* Given task *
Copy out the rows from the line with "Screen dimensions: 1382x699" to the line with "coord(158,48)", including both of those lines, and leave out the pictures.

* Information supplied *
((

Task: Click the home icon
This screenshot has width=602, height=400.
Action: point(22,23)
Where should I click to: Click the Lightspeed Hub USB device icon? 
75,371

))
((

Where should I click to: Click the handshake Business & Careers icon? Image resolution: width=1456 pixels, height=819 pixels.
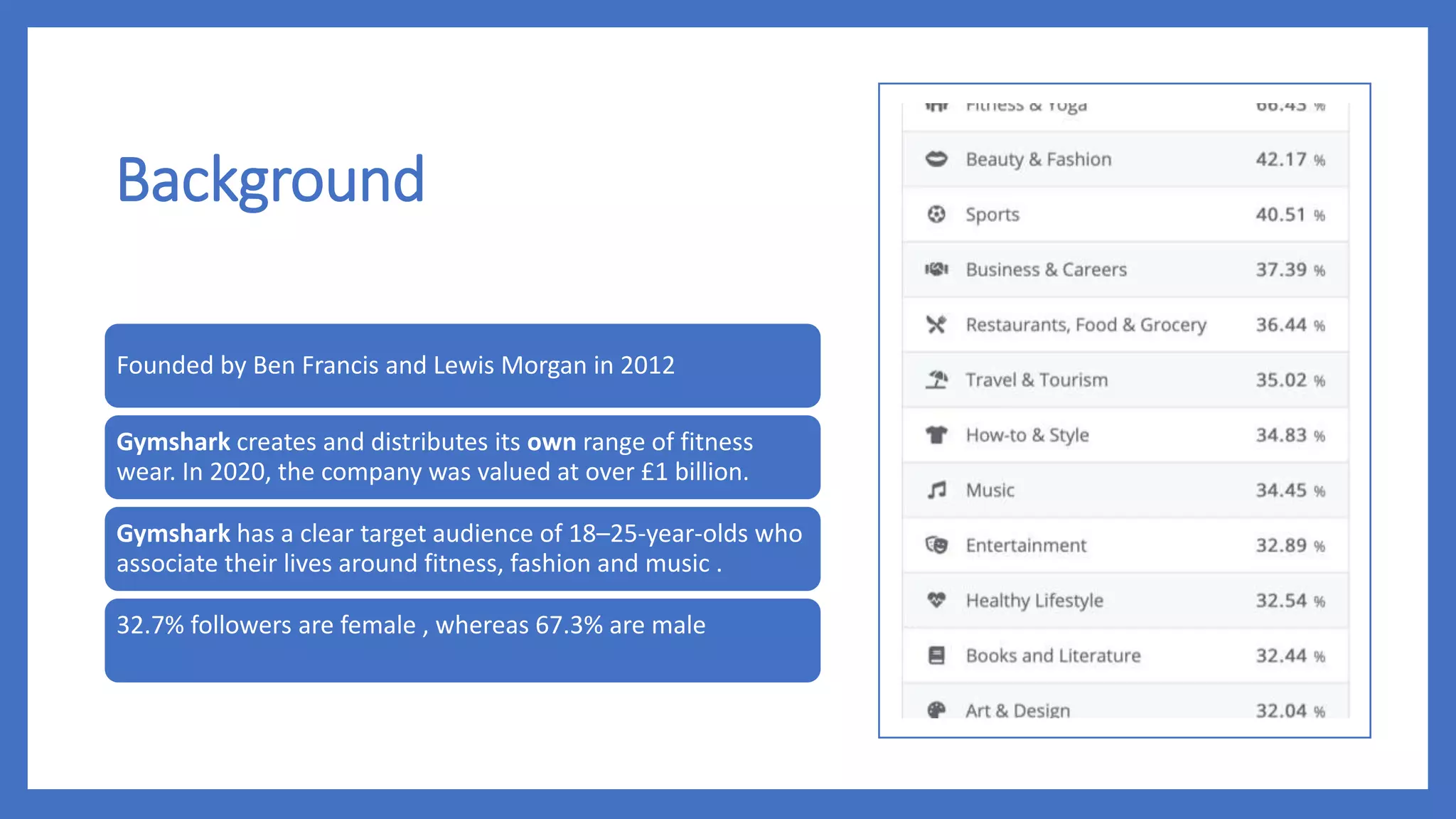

))
((

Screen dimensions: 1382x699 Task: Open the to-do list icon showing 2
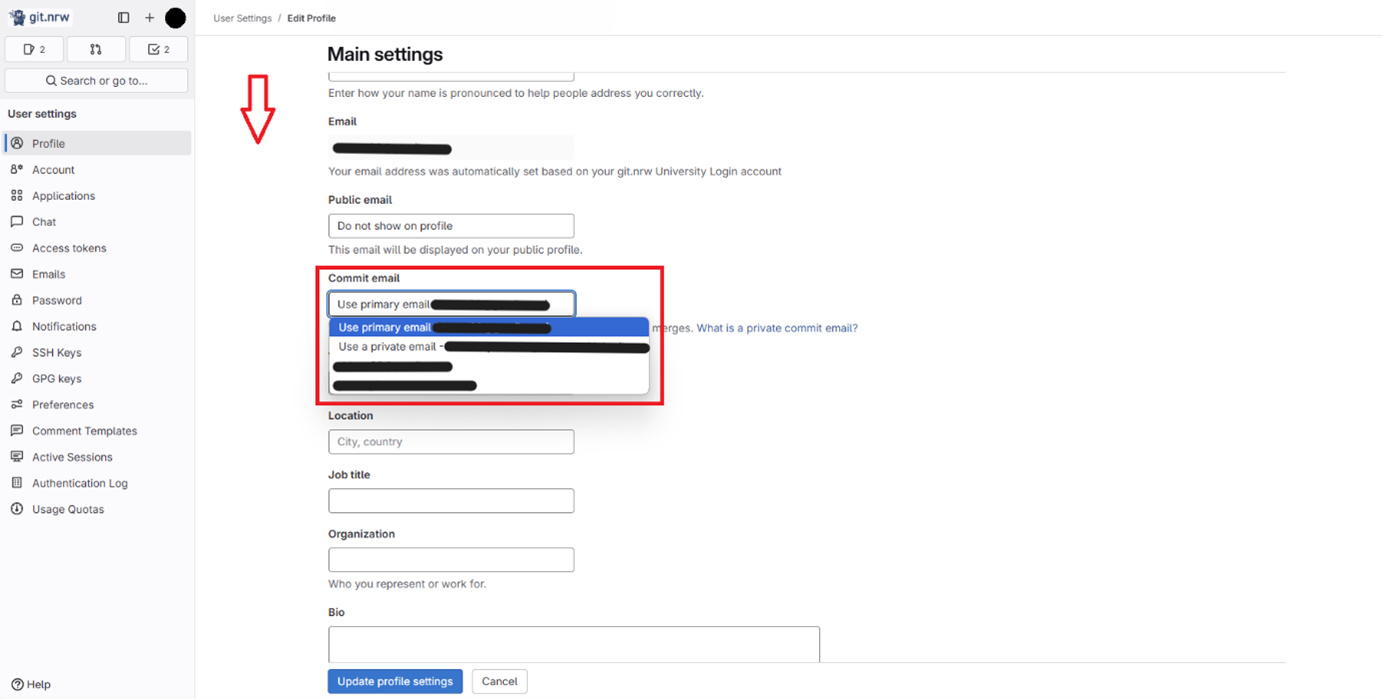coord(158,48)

))

* Exercise answer *
Screen dimensions: 1382x699 Task: Open the to-do list icon showing 2
coord(158,48)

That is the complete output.